Supplied passage:
::::
Now all this brings me to Peter, one of the most famous Christ followers in history. You will not understand the importance of Peter’s vision of the sheet until you understand that has prejudice as a Jewish person. When meet Peter in our story, we already see him working on his prejudice. Peter is staying in a tanner’s house in Joppa. Jews wouldn’t have stayed in a tanner’s house because of kosher laws. Jews couldn’t be around anything dead.

1.1 Peter – A Better Version of Jonah

Peter is in Joppa just like Jonah fled to Joppa years before. God’s command to Jonah was simple: “Arise, go to Nineveh, that great city, and call out against it, for their evil has come up before me.” (Jonah 1:2) Why was Jonah so stubborn against God’s command? Jonah didn’t want God to show compassion on Israel’s enemies. Jonah wanted God to pulverize Nineveh, the last capital of Assyria. Jonah is rebelling because Jonah knows the true nature of God: “But it displeased Jonah exceedingly, and he was angry. 2 And he prayed to the Lord and said, ‘O Lord, is not this what I said when I was yet in my country? That is why I made haste to flee to Tarshish; for I knew that you are a gracious God and merciful, slow to anger and abounding in steadfast love, and relenting from disaster.’” (Jonah 4:1-2)
::::
Collected material:
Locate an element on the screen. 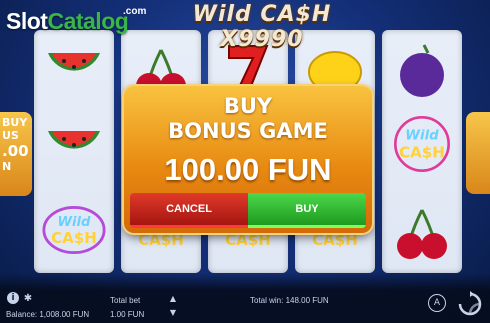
::::
How to complete this task:
Reproduce the stretch of the passage on Peter and Jonah from "Now all this" through "around anything dead.". Work only from the passage on Peter and Jonah, not the data.

Answer for the task:
Now all this brings me to Peter, one of the most famous Christ followers in history. You will not understand the importance of Peter’s vision of the sheet until you understand that has prejudice as a Jewish person. When meet Peter in our story, we already see him working on his prejudice. Peter is staying in a tanner’s house in Joppa. Jews wouldn’t have stayed in a tanner’s house because of kosher laws. Jews couldn’t be around anything dead.